Historical medical archives and traditional medicines hold immense potential for drug discovery, according to a paper on arXiv. However, pre-ontological prose and idiosyncratic taxonomies prevent standardization and medical modernization of the data for use in current biomedical pipelines. The paper reports that no existing LLM agent system—whether tool-calling, retrieval-augmented, or agentic deep-research—can convert such text into verifiable drug-discovery leads at scale. DeepRoot, a multi-agent LLM system introduced in the paper, closes this gap by jointly building and utilizing a verified knowledge graph.
The Problem: Unstructured Historical Medical Data
The paper identifies that historical medical texts contain valuable knowledge but are not machine-readable due to non-standard terminologies and narrative structures. This prevents direct application of modern biomedical pipelines for drug discovery. Existing LLM approaches, including those with tool-calling capabilities, struggle with hallucination and lack systematic reasoning. The authors note that grounding and reasoning—often conflated—are separable axes that a system can compose for therapeutic reasoning.
DeepRoot's Architecture: Knowledge Graph and Multi-Agent Coordination
DeepRoot is a multi-agent system built on large language models (LLMs) that coordinates multiple agents to both construct and query a verified knowledge graph (KG). The paper describes that the system separates the tasks of building the knowledge graph from reasoning over it. This allows the KG to serve as a factual grounding layer, while LLMs provide flexible reasoning. The multi-agent setup enables the system to combine structured knowledge from the graph with natural language inference, aiming to produce verifiable drug-discovery leads.

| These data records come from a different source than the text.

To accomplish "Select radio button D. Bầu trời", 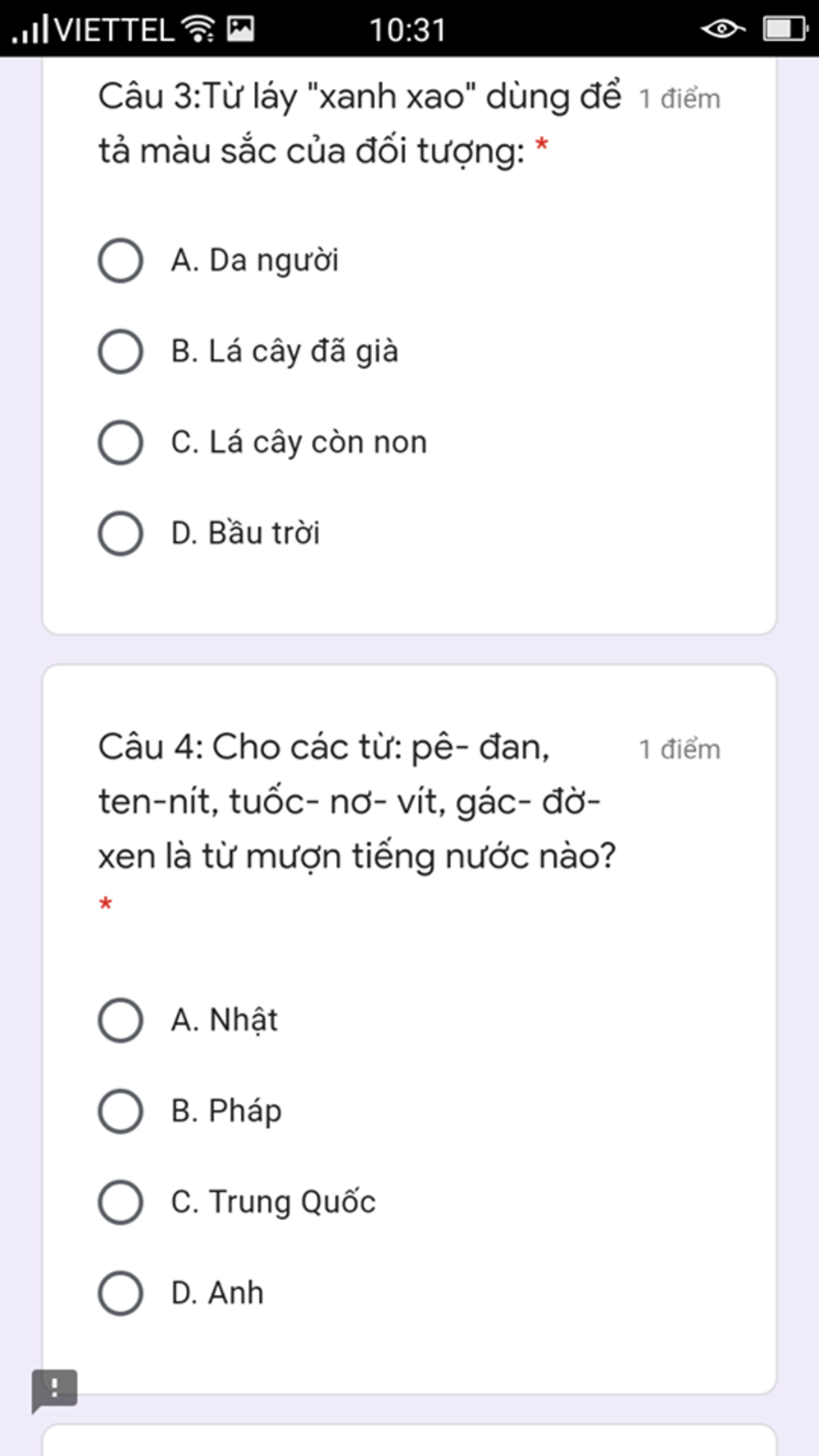I will [121, 533].
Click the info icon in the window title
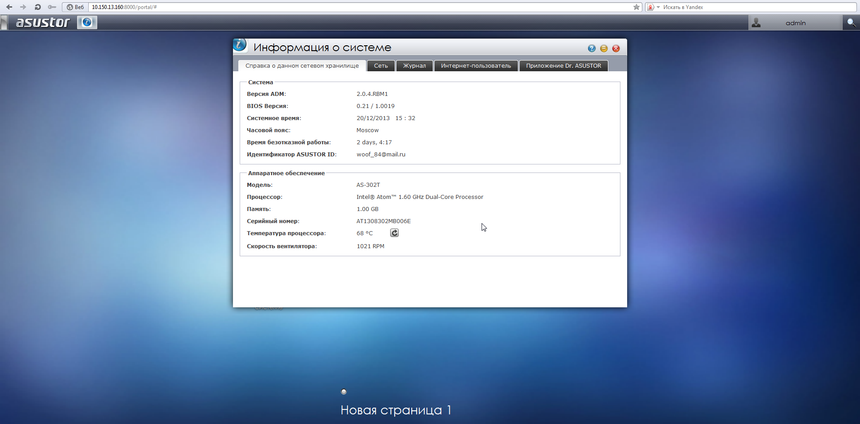The image size is (860, 424). coord(240,45)
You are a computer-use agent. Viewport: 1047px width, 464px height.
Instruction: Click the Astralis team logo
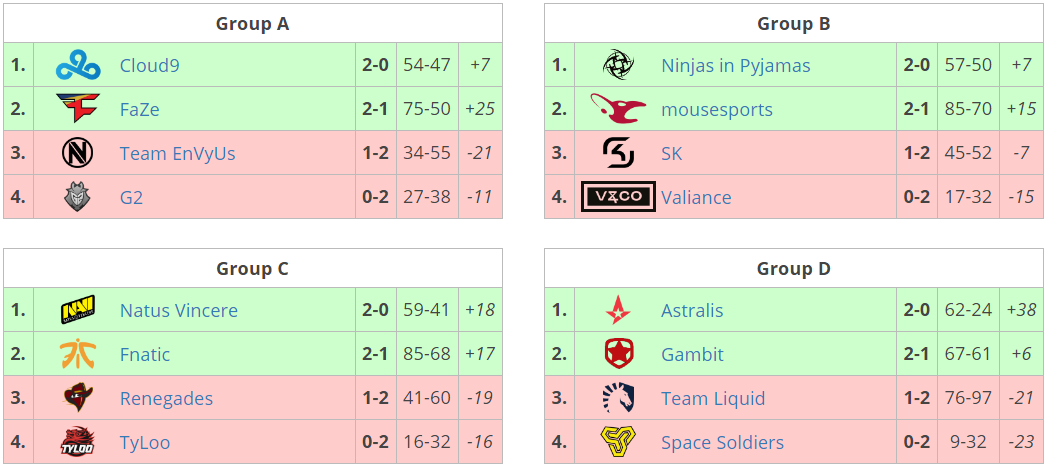[618, 311]
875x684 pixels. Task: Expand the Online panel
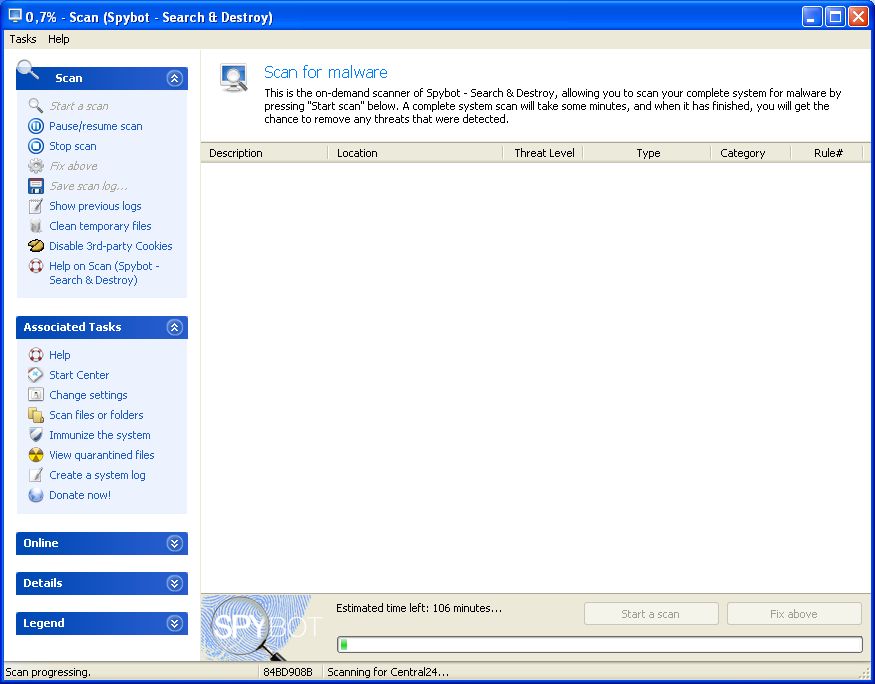point(175,543)
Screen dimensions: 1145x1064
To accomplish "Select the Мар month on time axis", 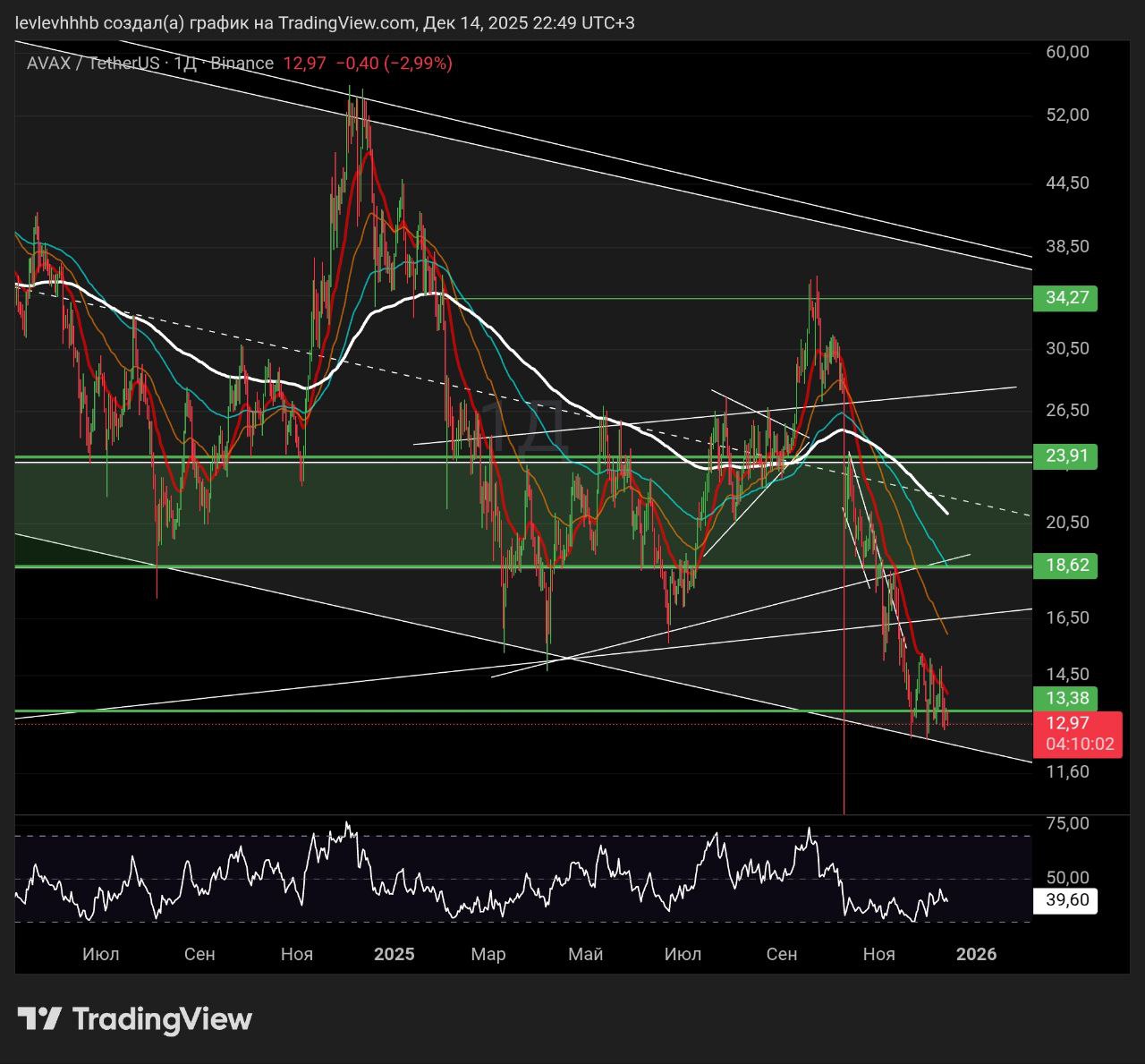I will [x=488, y=954].
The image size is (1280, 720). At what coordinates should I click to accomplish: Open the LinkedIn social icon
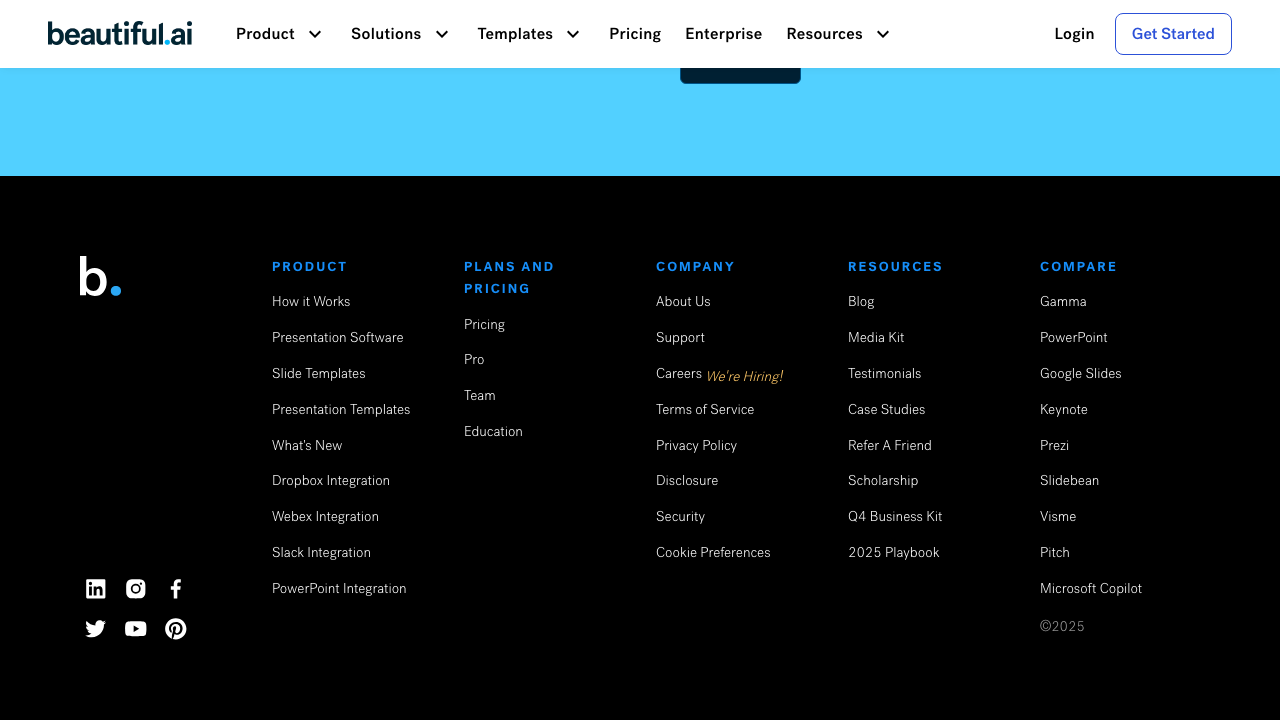pyautogui.click(x=96, y=589)
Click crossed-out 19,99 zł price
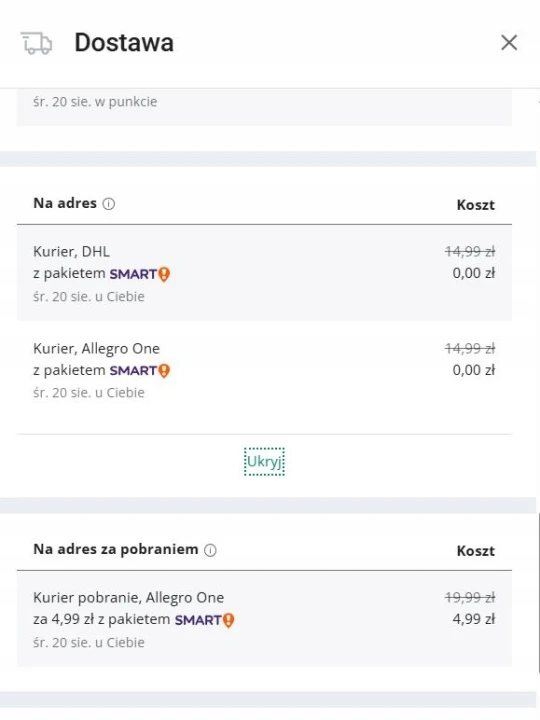This screenshot has width=540, height=720. [470, 597]
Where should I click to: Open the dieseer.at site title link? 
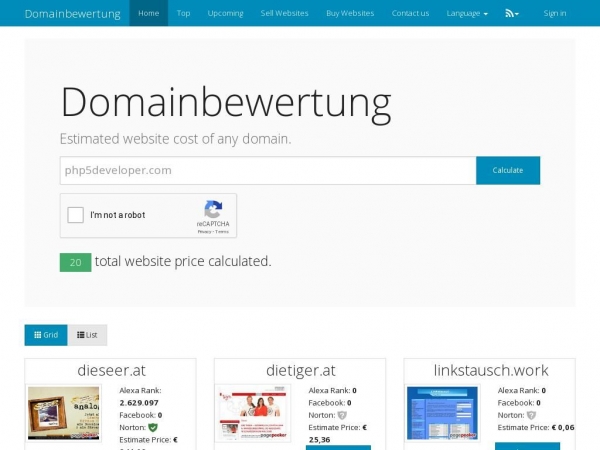click(x=110, y=370)
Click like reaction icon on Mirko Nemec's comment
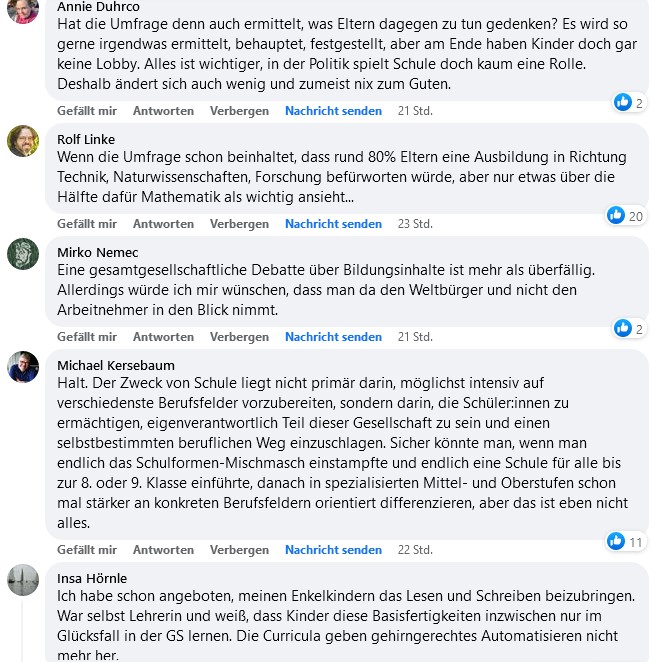The image size is (656, 662). point(622,328)
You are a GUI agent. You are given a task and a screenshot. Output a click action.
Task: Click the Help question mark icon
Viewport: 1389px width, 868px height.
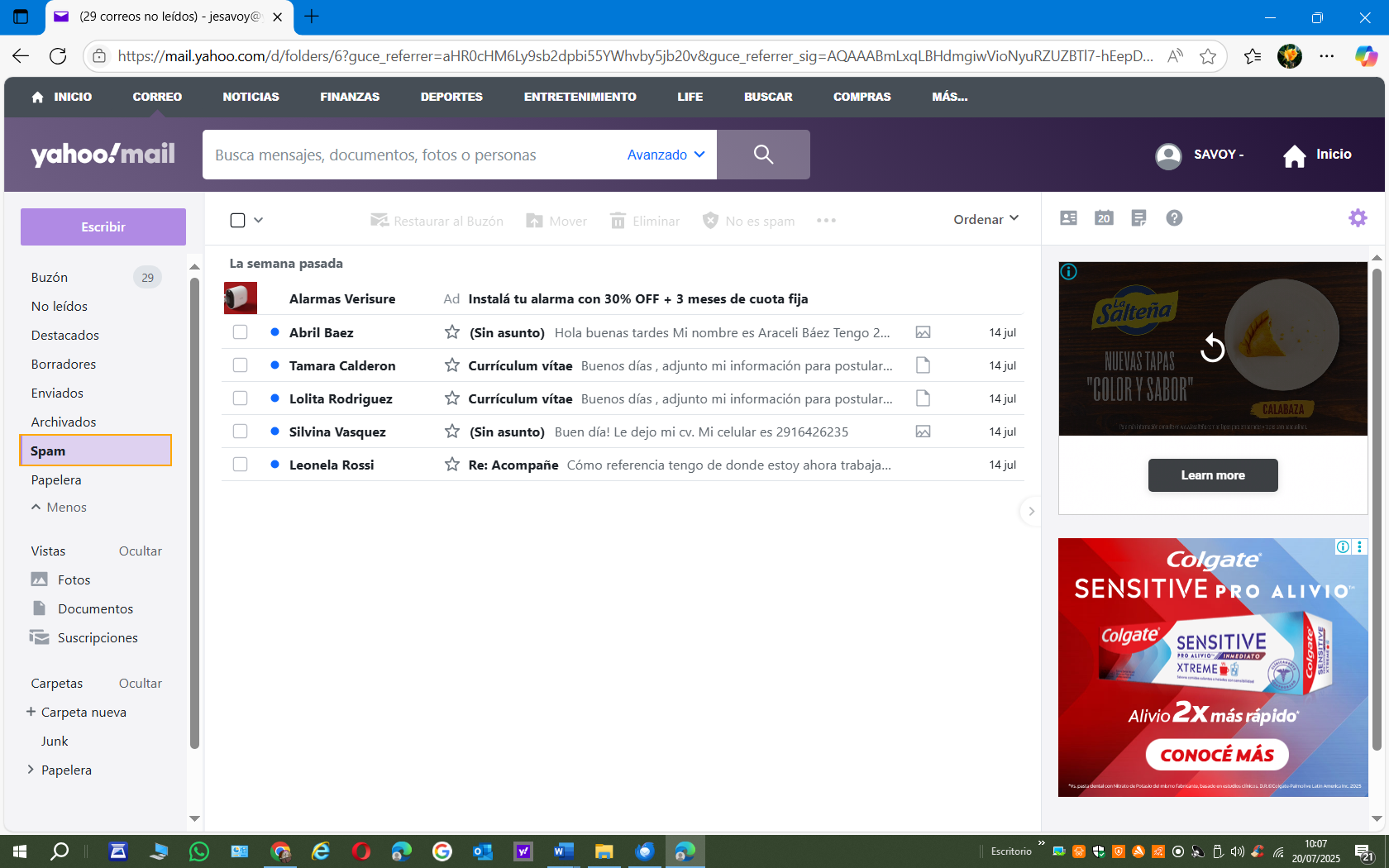point(1174,218)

Performance Results: Accuracy and Hallucination Rates
Applied to the Shen Nong Ben Cao Jing, a classic Chinese medical text, DeepRoot achieved significant results. The paper reports that DeepRoot recovers 10 of 21 held-out compound-disease treatment pairs at R@20, yielding 47.6% accuracy. This compares to 4.8% for a raw corpus LLM and approximately 2.4% for random chance. In an LLM-as-judge audit for reasoning quality, DeepRoot dominated baseline LLMs and LLMs with direct tool-call access to the same APIs that DeepRoot itself queries.
A critical finding concerns hallucination rates. Tool-using LLMs hallucinated evidence on 87% of claims, according to the paper. DeepRoot, by contrast, hallucinated on only 7-10% of claims. Graph-only inference hallucinated 0% but ranked lowest on reasoning coherence. DeepRoot's combined KG+LLM approach was the only condition to win on both axes: low hallucination and high reasoning quality.
| System Condition | Recovery Rate (R@20) | Hallucination Rate | Reasoning Coherence (Rank) |
|---|---|---|---|
| Raw corpus LLM | 4.8% | (not reported separately) | Lower |
| Random baseline | ~2.4% | - | - |
| Tool-using LLMs | (not reported) | 87% | Lower than DeepRoot |
| Graph-only inference | (not reported) | 0% | Lowest |
| DeepRoot (KG+LLM) | 47.6% | 7-10% | Highest |
Implications for Drug Discovery and Medical AI
The paper argues that DeepRoot points toward a systematic route for mining and repurposing historical medical knowledge. By treating grounding and reasoning as separable axes, the system demonstrates that combining a verified knowledge graph with LLM-based reasoning can simultaneously reduce hallucination and improve reasoning quality. This approach could enable scalable conversion of pre-ontological medical texts into structured, actionable knowledge for drug development pipelines. The results on the Shen Nong Ben Cao Jing suggest that similar methods could be applied to other historical medical archives, potentially uncovering treatment leads that have been overlooked in modern research.